Git has the very handy archive
command which allows me to make a copy of a particular commit in a .zip archive like so:
git archi开发者_如何转开发ve -o ../latest.zip some-commit
This will contain the entire working tree for that commit. Usually I just need the changed files since a previous release. Currently I use this to get those files into a zip:
git diff --name-only previous-commit latest-commit | zip ../changes.zip -@
This will however zip files from my working copy, which may have uncommitted changes. Is there some way to get only the changed files as they were committed directly into a zip?
git archive
will accept paths as arguments. All you should need to do is:
git archive -o ../latest.zip some-commit $(git diff --name-only earlier-commit some-commit)
or if you have files with spaces (or other special characters) in them, use xargs:
git diff --name-only earlier-commit some-commit | xargs -d'\n' git archive -o ../latest.zip some-commit
If you don't have xargs properly installed, you could cook up an alternative:
#!/bin/bash
IFS=$'\n'
files=($(git diff --name-only earlier-commit some-commit))

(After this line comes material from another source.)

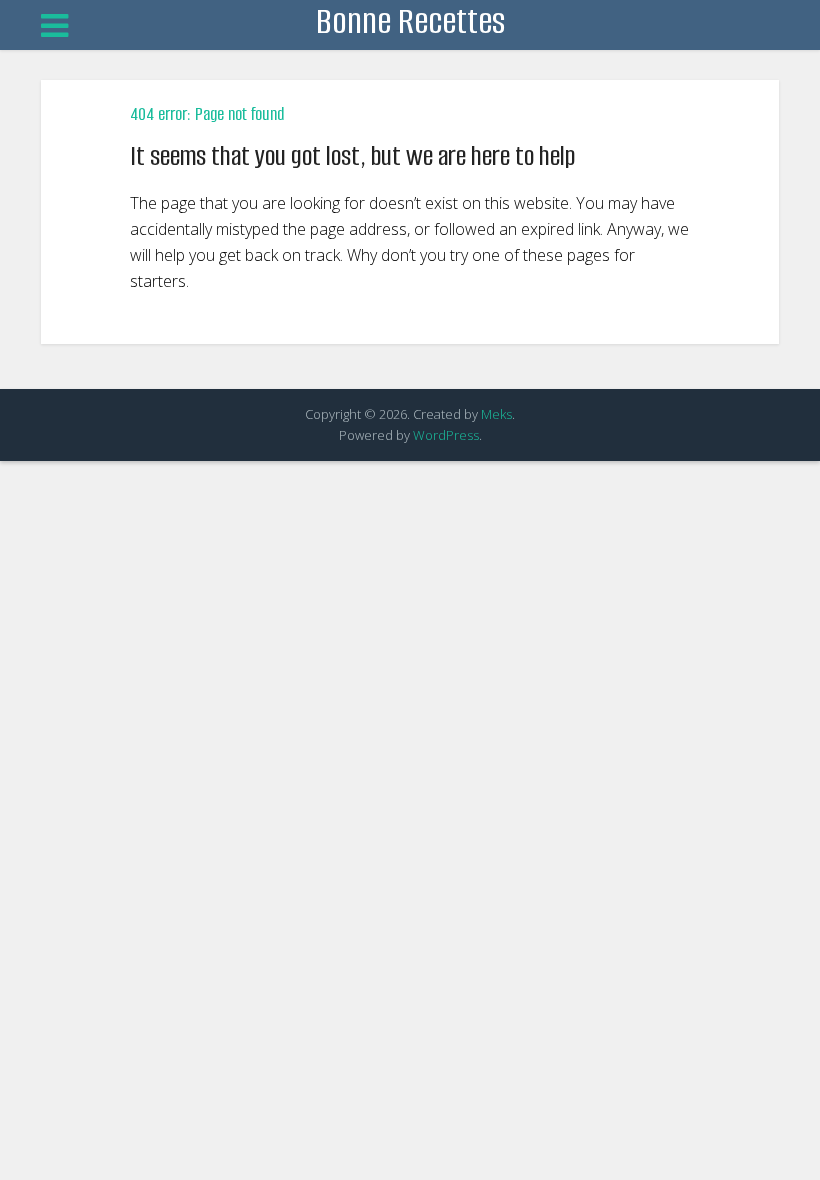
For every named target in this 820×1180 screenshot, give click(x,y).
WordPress (446, 435)
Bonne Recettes (410, 21)
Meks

git archive -o ../latest.zip some-commit "${files[@]}"
Written as a shell script, but should work as a one-liner too. Alternatively, change earlier-commit
, some-commit
, and ../latest.zip
to $1
$2
and $3
and you've got yourself a reusable script.
If creating a patch is not an option, then how about something like this:
git stash
git checkout latest-commit
git diff --name-only previous-commit | zip ../changes.zip -@
git checkout master
git stash apply
NOTE: The git stash
and git stash apply
are only needed if you have working copy changes that have not been committed.
NOTE 2: git checkout latest-commit
will put you on a detached head. Be sure to git checkout master
when you are done or you could wind up having problems with future commits.
I have comme up with a solution, one line and quite simple:
zip archive.zip $(git diff-tree --no-commit-id --name-only -r latest-commit)
You can as well use any other archiving method like tar with this method.
In order to implement something useful to solve such a question for me, I've implemented a simple bash script. The script takes a revision hash and creates a tar.gz archive with all changed files including directory hierarchy. Anyone could use it or modify, I would be happy if it will help someone.
Just run script in the directory that is root for git repository and pass revision hash to the command line argumens.
Link to the script on hithub
try this, generate a patch_Ymd.zip from last commit:
git diff HEAD@{1} --name-only -z | xargs -0 git archive HEAD -o patch_$(date +'%Y%m%d').zip --
why not create a git patch which you can then apply to the other codebase?